Smart farming with Herd Navigator improves profits and animal welfare
DeLaval announced yesterday that the innovative dairy herd management solution, Herd Navigator, will go on sale together with the robot-based Voluntary Milking System (VMS). The release provides a unique and integrated solution that will give dairy farmers a new level of control over their operations.
Developed in partnership between DeLaval, FOSS and Dansk Kvaeg, the Herd Navigator system automatically takes, analyses and reports on milk samples. It then alerts the dairy farmer to the condition and health of each individual cow. It automatically detects diseases, reproductive status and feeding conditions long before they would be noticeable to the human eye.
Healthy cows make more money
The availability of the system for use with the VMS system opens exiting possibilities for dairy farmers. For a herd of 150 cows , Herd Navigator can bring a net profit improvement for farmers of 250 to 350 Euro per cow per year.
Ole and Annette Lind milk 260 cows at their farm in Nørre Snede, Denmark, with four VMS and harvest a total of 8,800 litres of milk a day. They installed Herd Navigator in 2009 and they say it has changed their lives in a very positive way, as well as the welfare of their cows.
“Before Herd Navigator we detected about 40% or 50% of cows in heat and now we are up to 95% heat detection. It used to take us at least 45 minutes a couple of times a day to check for cows in heat; this now takes 5 minutes to check on the computer screen. The system tells us which cows to focus on and gives us time to call the inseminator,” said Annette Lind.
Herd Navigator is also able to identify mastitis up to 3-4 days before physical signs are visible with a system sensitivity of more than 80%. The system also detects early signs of ketosis and together with immediate treatment minimizes the risk that the cow develops clinical ketosis. Clinical ketosis can result in a milk loss of 600 kg. per lactation.
“I cannot imagine life without Herd Navigator; it would be like looking after the cows blindfolded. We used to go around the barn for hours and hours monitoring our cows´ health and reproduction status. Now we get a full overview of our operation and automatic 24-hour surveillance of our cows,” explained Ole. “As for the VMS, we let the robots do the hard work. For me it is simple, no VMS, no cows,” he added.

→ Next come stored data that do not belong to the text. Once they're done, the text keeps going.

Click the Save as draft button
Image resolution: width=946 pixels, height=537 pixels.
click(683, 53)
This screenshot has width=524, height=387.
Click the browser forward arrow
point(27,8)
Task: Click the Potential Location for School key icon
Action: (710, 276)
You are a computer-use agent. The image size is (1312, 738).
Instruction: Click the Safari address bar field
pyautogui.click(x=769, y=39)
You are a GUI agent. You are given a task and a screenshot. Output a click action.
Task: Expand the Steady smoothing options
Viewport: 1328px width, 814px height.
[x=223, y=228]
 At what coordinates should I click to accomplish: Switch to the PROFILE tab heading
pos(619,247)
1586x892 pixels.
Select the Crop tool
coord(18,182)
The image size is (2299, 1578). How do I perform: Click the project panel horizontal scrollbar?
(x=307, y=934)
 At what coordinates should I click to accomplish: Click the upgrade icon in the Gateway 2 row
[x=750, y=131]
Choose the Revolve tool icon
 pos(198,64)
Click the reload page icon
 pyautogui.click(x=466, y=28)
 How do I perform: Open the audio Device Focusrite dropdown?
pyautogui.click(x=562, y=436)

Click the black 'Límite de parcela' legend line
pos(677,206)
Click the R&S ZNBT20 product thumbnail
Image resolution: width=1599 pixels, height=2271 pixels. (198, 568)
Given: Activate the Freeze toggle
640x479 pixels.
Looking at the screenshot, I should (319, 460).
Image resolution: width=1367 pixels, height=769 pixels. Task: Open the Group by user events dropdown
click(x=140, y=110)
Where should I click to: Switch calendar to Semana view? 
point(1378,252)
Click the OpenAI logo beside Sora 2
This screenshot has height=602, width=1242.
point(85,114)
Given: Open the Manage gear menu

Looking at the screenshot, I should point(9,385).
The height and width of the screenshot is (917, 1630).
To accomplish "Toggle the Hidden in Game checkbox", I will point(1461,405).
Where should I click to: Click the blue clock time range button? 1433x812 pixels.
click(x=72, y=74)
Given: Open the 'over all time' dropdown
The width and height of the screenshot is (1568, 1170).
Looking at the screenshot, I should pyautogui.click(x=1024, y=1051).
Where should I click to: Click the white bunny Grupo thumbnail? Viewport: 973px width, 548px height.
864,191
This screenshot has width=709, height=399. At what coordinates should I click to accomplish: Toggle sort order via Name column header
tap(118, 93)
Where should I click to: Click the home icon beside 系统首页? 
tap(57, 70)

The release of Herd Navigator for VMS is part of a DeLaval initiative aimed at influencing and shaping the future of dairy farming. Under the term 'Smart Farming', the company defines the goal as “to accelerate the transition from milking management to global farm profitability management by harnessing emerging decision tools and automation technologies for better quality milk and profits.”
DeLaval Director Feeding & Herd Management Fernando Mazeris said: “Smart Farming is about saying good-bye to risks, guess-work and physical chores to embrace simplicity and precision, sustainability, improved animal welfare and high milk quality, plus better lifestyle and profits.”
Herd Navigator for VMS will first go on sale in Denmark, Sweden, The Netherlands, Canada, Italy, Germany, France and Finland.
Herd Navigator has been awarded the Golden Hoof at Brussel’s Agribex in December 2009; the Trophées D'OR (Gold Trophy) at Paris’ SIA in February 2009 and the three star New Product Europe award at Agromek in Denmark in January 2008.